The Georgia Bulldogs (4-1) took their first loss of the season in the second round of the Wooden Legacy as they fell 75-68 to the San Diego State Aztecs (5-1).  Prior to the game it was reported that five to six Dawgs had suffered from food poisoning, and backup center Mike Edwards was so unwell that he remained at the team’s hotel.  How big a factor UGA’s intestinal issues played in this one, we’ll never know. Georgia did get its first taste of legitimate competition for the year, and here are some observations:

Purposeless offense

One of the knocks against Coach Mark Fox during his 9 year tenure at Georgia has been the rigidity of his offensive sets.  Despite having what he deemed before the start of the season as his best team yet, it appears that the Dawgs may once again be handicapped by an offensive system that tends to stifle pace and creativity.  Georgia’s had two point guards over the past decade – Gerald Robinson, Jr. and J.J. Frazier – that were so gifted at getting the ball to the rim that even Fox’s “triangle offense” couldn’t contain them.  Not surprisingly, both of UGA’s trips to the NCAA tournament during Fox’s time at the helm came in years when these young men were donning the Red and Black.
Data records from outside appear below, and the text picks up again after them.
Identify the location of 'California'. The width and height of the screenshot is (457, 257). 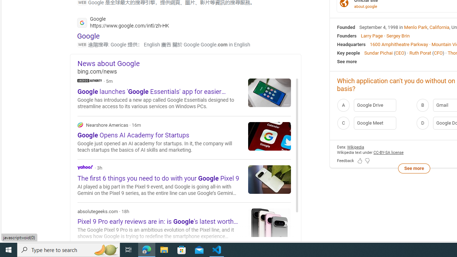
(439, 26).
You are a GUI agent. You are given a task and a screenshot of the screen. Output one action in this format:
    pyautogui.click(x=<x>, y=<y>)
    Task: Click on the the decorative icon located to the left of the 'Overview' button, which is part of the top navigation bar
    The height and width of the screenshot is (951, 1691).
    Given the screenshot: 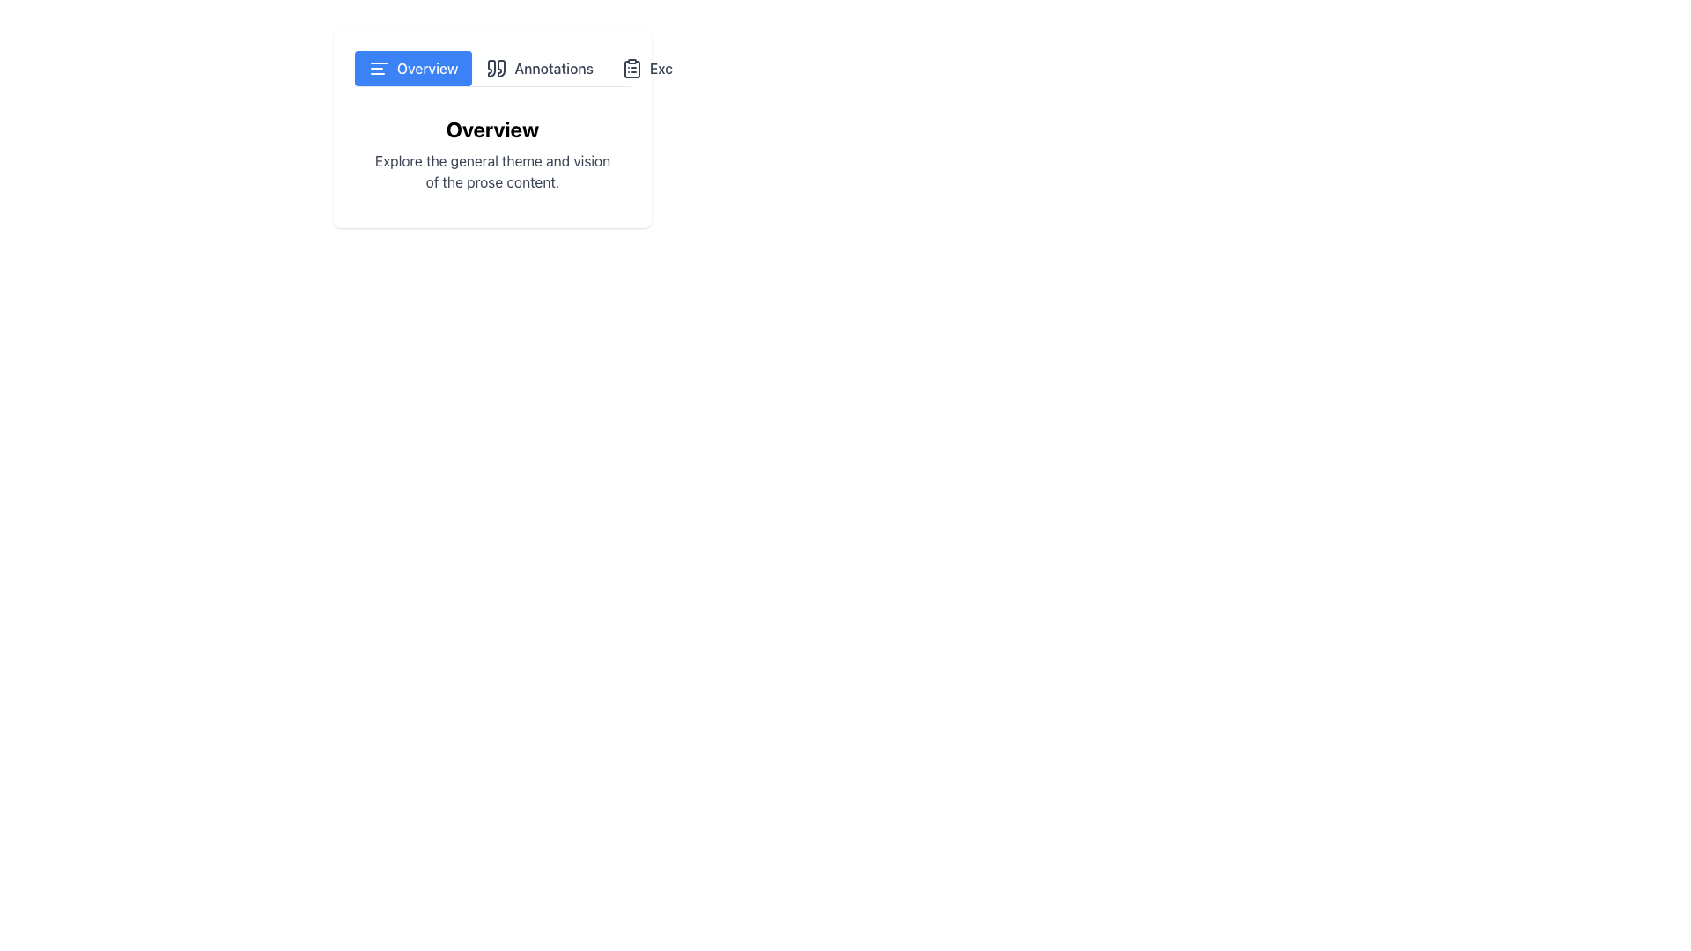 What is the action you would take?
    pyautogui.click(x=379, y=67)
    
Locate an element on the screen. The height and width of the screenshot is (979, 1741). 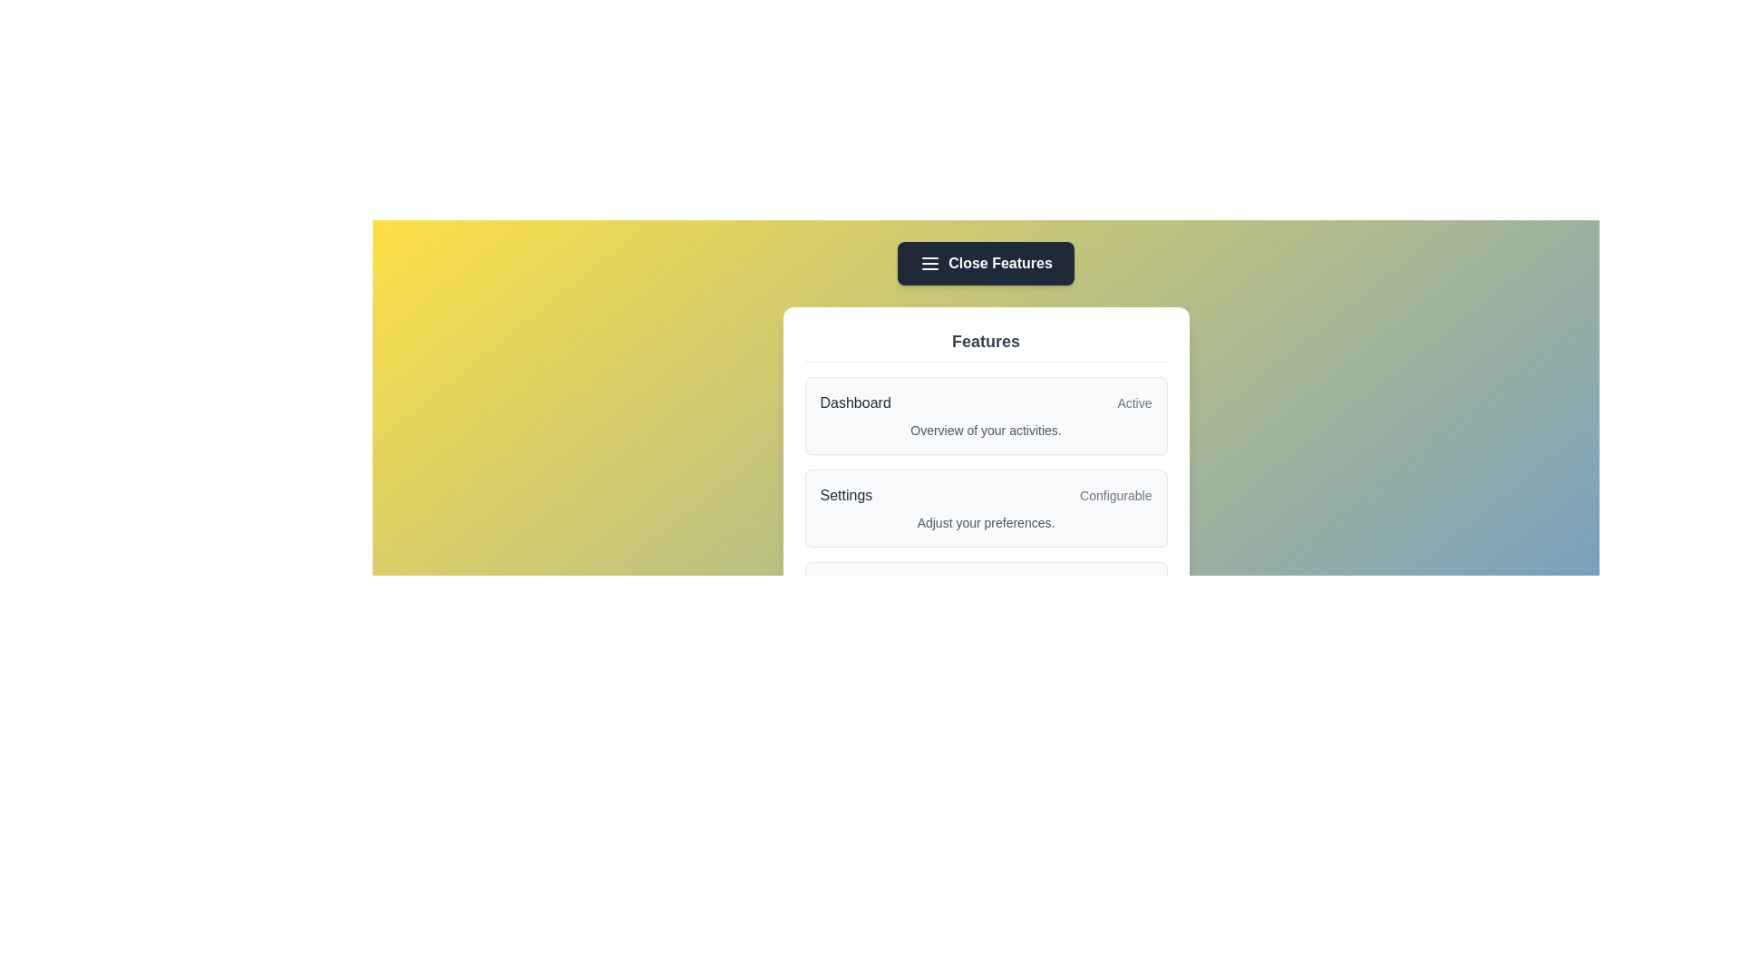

This season, Georgia doesn’t have an explosive point guard, and the offense, especially last night, looks lost.  Against SDSU, a typical UGA possession ran like this: dribble or pass the ball around the perimeter for 24 seconds before someone hurried to get an off-balanced shot up.  The strength of this Bulldog team lies in its formidable frontcourt, yet the Dawgs only scored 18 points in the paint (to the Aztecs 34).  I can recall on one hand possessions in which the ball was actually passed to a Georgia big on the block.  The Dawgs had just 2 fast break points, which came on a bucket from Teshaun Hightower that tied the game at 53 with a little over 9 minutes left.

Yante Maten had 17 points, but it came at the expense of a 4 for 15 shooting effort and 5 turnovers.  Life is going to increasingly difficult for Maten on the block because he’s going to continue to see the convergence on him by opposing defenses, but they will just be bigger and more athletic.
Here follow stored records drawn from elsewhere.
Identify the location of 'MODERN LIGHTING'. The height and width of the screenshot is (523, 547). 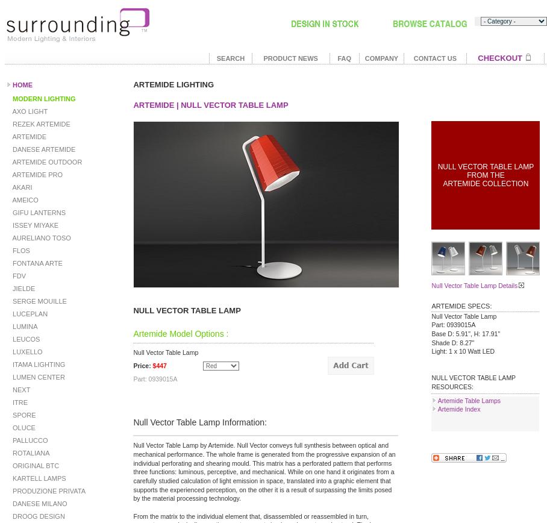
(43, 98).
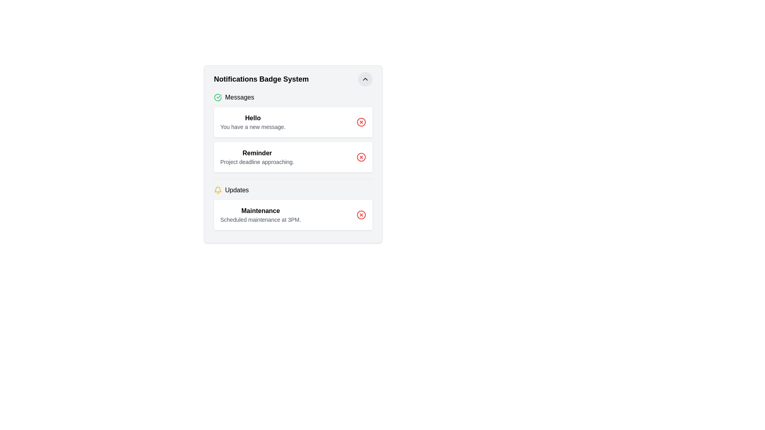 This screenshot has height=430, width=765. Describe the element at coordinates (292, 215) in the screenshot. I see `the Notification card, which is the third item listed under the 'Updates' section, located below the 'Messages' section in the interface` at that location.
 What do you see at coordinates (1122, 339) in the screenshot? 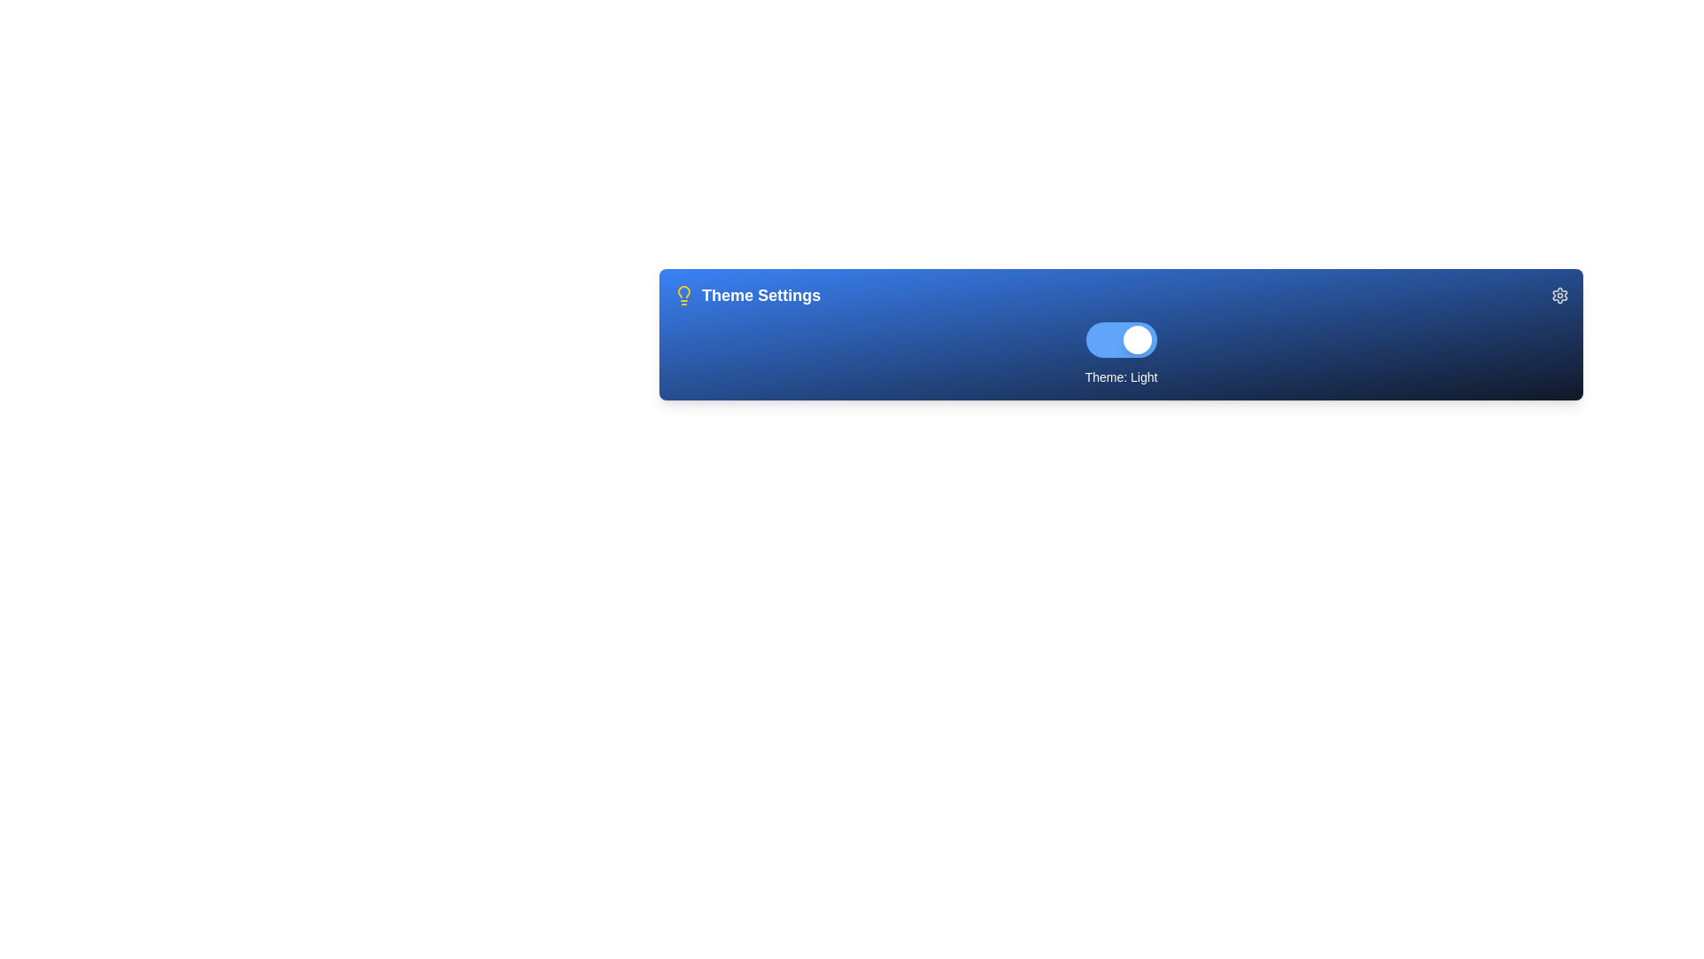
I see `the toggle` at bounding box center [1122, 339].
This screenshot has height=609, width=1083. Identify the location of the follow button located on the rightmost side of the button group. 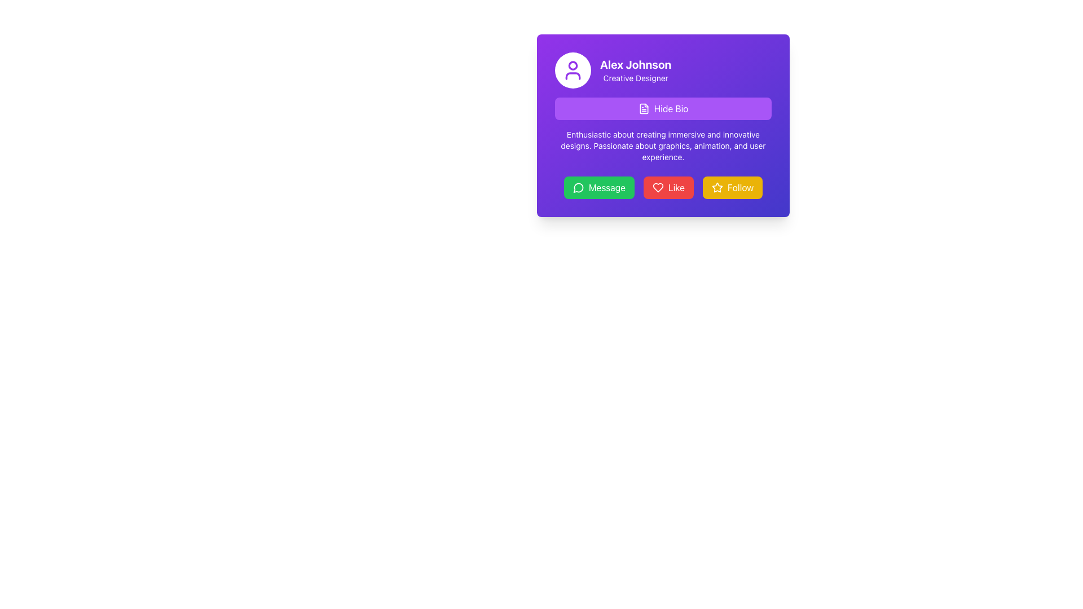
(733, 187).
The lone bright spot thus far regarding the Dawgs’ trip to California has to be the emergence of Turtle Jackson as a scoring threat.  Turtle scored 17 points against SDSU, once again breaking a career high in points from the previous game.  Maybe even more important is the fact that Jackson hit 4 three-pointers, and he’s now established himself as the Dawgs most consistent shooter from the perimeter, where he’s making nearly 43% of his attempts on the year.  Fox is going to need to adjust his offense to include more sets in which Maten and Jackson are on the same side so that they can play some inside/out as well as some screen and roll.
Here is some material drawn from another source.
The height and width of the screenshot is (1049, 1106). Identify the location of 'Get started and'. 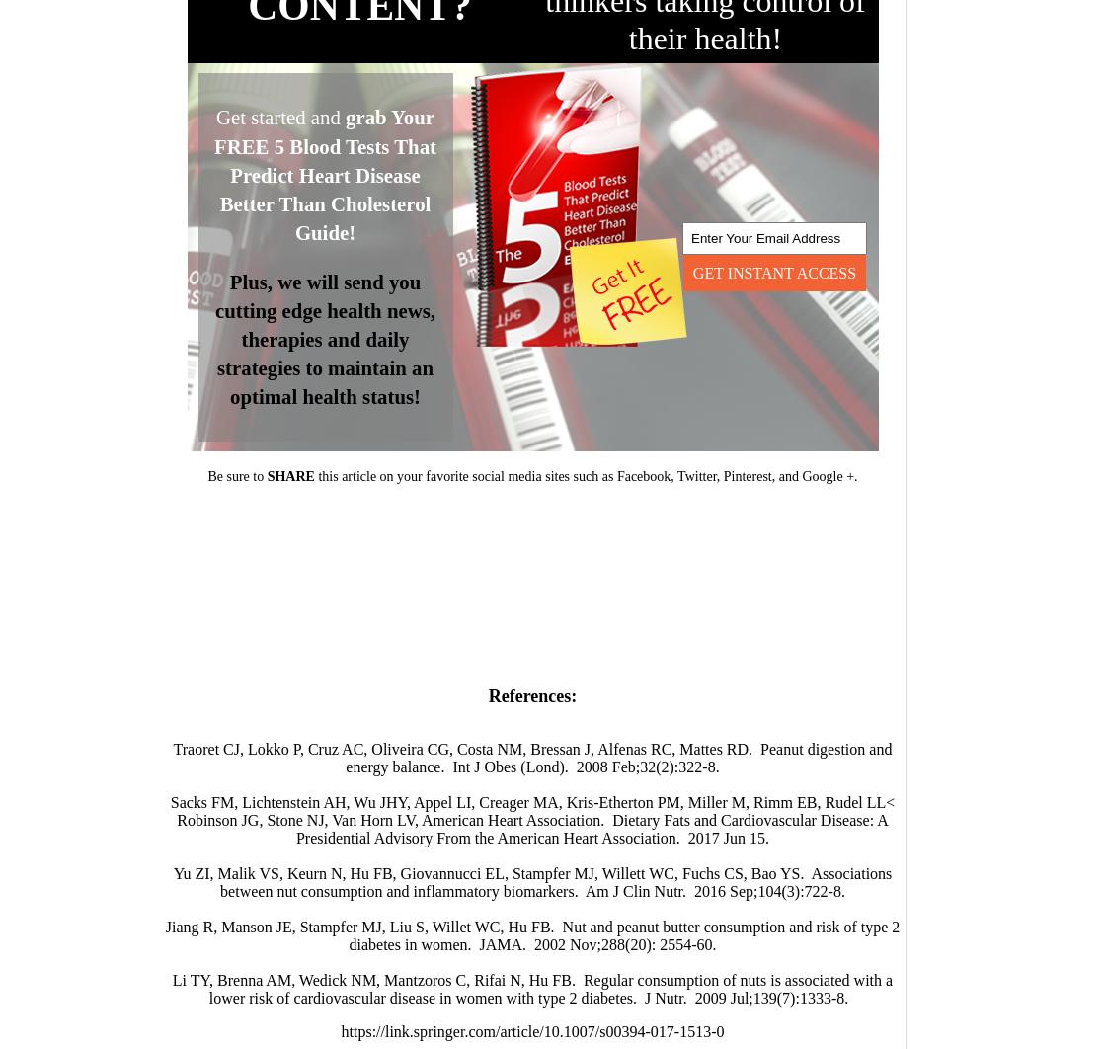
(280, 117).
As a team, Georgia shot just 38% against the Aztecs, and no other players finished in double-figures.

Defensive lapses

UGA played its best basketball of the season to start this contest.  For the first 8 minutes, the Dawgs’ defense forced SDSU into a number of quick shots, and the Aztecs began the game just 2 of 14 from the floor, which enabled Georgia to jump out to a 16-4 lead with 12:05 left in the first half.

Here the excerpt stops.